Comme le montre notre graphique ci-dessous, une tendance se dégage nettement au sein de ces élus. Quand ils font parties de la majorité municipale, les représentants de Place publique ne figurent que très rarement dans les premiers de la liste élue. Dans les villes de plus de 30 000 habitants dans lesquelles la liste soutenue par PP l’a emporté dès le premier tour, son ou ses représentants ne figurent jamais dans les cinq premiers de la liste. Une relégation que les résultats du second tour ne devraient guère bouleverser.
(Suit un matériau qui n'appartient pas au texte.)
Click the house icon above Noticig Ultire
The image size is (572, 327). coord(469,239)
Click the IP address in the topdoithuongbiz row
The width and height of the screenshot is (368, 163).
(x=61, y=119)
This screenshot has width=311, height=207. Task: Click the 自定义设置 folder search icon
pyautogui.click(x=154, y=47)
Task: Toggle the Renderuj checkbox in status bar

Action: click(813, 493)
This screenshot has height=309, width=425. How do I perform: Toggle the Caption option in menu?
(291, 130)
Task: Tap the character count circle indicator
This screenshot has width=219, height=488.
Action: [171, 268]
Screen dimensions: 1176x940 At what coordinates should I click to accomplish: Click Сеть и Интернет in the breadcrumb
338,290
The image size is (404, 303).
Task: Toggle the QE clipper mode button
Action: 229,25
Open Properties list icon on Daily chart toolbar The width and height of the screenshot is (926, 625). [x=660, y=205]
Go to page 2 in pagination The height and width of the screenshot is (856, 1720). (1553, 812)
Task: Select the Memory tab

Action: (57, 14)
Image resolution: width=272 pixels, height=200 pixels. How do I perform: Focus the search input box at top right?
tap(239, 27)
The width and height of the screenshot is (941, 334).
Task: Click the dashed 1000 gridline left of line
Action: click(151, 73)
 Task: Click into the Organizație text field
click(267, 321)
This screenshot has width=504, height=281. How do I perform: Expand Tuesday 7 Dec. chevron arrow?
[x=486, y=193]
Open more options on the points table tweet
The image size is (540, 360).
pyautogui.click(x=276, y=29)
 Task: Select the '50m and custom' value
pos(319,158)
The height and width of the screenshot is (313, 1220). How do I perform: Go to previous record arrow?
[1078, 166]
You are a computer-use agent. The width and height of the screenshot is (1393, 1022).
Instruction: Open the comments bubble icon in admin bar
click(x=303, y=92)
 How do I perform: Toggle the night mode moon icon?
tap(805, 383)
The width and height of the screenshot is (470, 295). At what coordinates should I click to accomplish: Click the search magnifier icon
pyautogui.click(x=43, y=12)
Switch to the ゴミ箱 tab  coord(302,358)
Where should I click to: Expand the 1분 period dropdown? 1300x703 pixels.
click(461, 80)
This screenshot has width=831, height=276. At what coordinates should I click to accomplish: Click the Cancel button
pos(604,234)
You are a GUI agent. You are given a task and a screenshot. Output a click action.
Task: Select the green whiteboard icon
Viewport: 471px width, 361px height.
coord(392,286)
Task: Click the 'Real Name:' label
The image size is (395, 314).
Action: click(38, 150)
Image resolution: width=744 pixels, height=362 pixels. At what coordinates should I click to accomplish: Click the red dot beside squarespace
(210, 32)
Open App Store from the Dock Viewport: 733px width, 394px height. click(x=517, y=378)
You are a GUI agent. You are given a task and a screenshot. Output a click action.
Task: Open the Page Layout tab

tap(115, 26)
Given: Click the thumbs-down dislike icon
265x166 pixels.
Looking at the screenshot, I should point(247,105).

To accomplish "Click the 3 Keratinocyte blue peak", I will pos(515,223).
Place publique aux municipales : des élus rarement bien placés dans les grandes villes

Aide à la lecture : chaque point représente un élu Place publique au conseil municipal. L’axe horizontal indique la taille de la ville, l’axe vertical sa position sur la liste. Les nuances de jaune indiquent si l’élu siège dans la majorité ou dans l’opposition.

Hormis Saint-Brieuc où une victoire de la tête de liste peut encore être possible, dans les communes de plus de 30 000 habitants, les potentiels élus PP figureront assez loin dans les listes. Pourtant, une chose est déjà certaine : le soir du second tour, Place publique et son leader, Raphaël Glucksmann, ne seront pas relégués sur les plateaux télés.